You know it was a good show when you can’t decide whether your heart is so full from all the love and joy, or so empty because it's over.
Really do buckle up, because this is a long one.
So the show went a little like this. They played the Spies pro-shoot on a giant movie screen, but any time a song started, the audio changed to the instrumental track, the video typically faded to simple background graphics, and the cast came out to perform the number live in concert style. There were also a series of audience participation prompts up on the movie screen, such as standing to deliver a line in unison, giving Lauren a standing ovation for the Pay Attention! Reprise, enthusiastically booing Dr. Baron von Nazi and the still infuriatingly catchy Not So Bad (for anyone who’s curious, in addition to encouraging boos and yelled disagreements with von Nazi, they also cut the audience participation bit from the song).

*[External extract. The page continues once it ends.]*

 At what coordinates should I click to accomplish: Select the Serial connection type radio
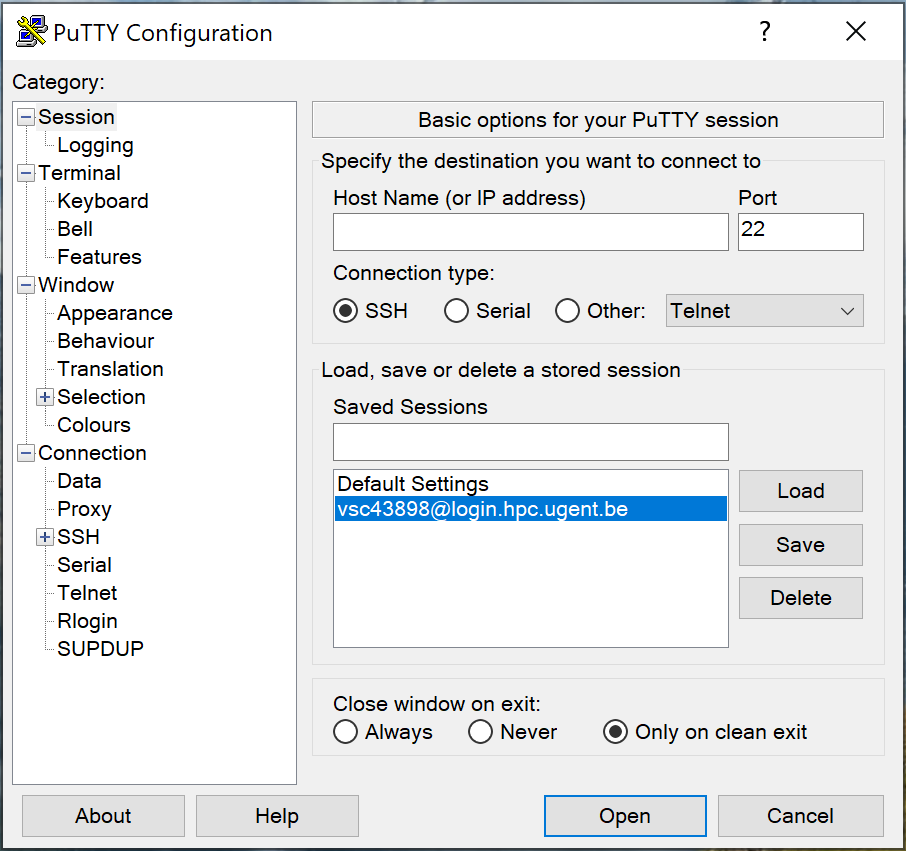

The energy in the room was so electric and full of joy and warmth. People shouted out iconic lines, went wild for everyone’s entrances, and absolutely lost their damn minds over Curtwen at pretty much every opportunity. And the cast were clearly having just as much fun. Doing This has always been my favorite, and there was something so sweet about them singing it again all these years later. We finally got Joey performing Spies Are Forever (Evil Reprise) again and it was just as chilling and beautiful as you’d expect. And One Step Ahead was just on a whole new level. I don’t want to give anything away, but the details in that performance were INCREDIBLE.
It was simply so special seeing most of the original gang come back while also bringing some new friends along. Shout out to Mariah for coming out at the top of the show so ready to play, setting the tone for the whole evening. Shout out to James for putting his comedy chops on full display (LET JAMES BE FUNNY MORE) and dancing the hell out of One More Shot (another favorite number). And shoutout to Carlos Alazraqui (taking over the roles of Sergio and Vladimir Poopin) and Tommy Link for coming into this crazy part of our world with such enthusiasm and silliness. Brian deserves a medal for agreeing to once again play the most cringe-worthy character in all of Pulp-StarCanWrecked history, and for sounding so fucking good while doing it. Tessa was having a blast in full unhinged glory and I gladly worship at her altar. Lauren is maybe the funniest person alive and deserved her standing ovation, prompted or not. Seeing Joe Walker perform live has been Item Number One on my fandom bucket list since I moved to LA a couple of years ago, and I still can’t quite believe I managed it. I’d wondered if he’d be rusty, but honestly he sounded great; it was like no time had passed. Mary Kate still has one of my all-time favorite voices and her Tatiana remains forever engaging. Joey showed up dressed to slay as a gay evil genius Bond-movie supervillain and proceeded to thoroughly deliver on that promise. And Curt… every time I watch Spies I am increasingly blown away by what he does with this arrogant, broken mess of a character. He clearly loves Agent Mega as much as any of us, and to see a performance refined and powered by such clear and thoughtful passion is just a huge treat.
(And while he wasn’t in the cast, I can’t not mention Corey. Between his roles as director and co-writer, so much of what Spies is comes directly from him and we don’t appreciate that nearly enough. And shout out to Esther Fallick for her wonderful work as Susan and the Informant. She might not have been there in person, but her incredible performance was with us the whole time.)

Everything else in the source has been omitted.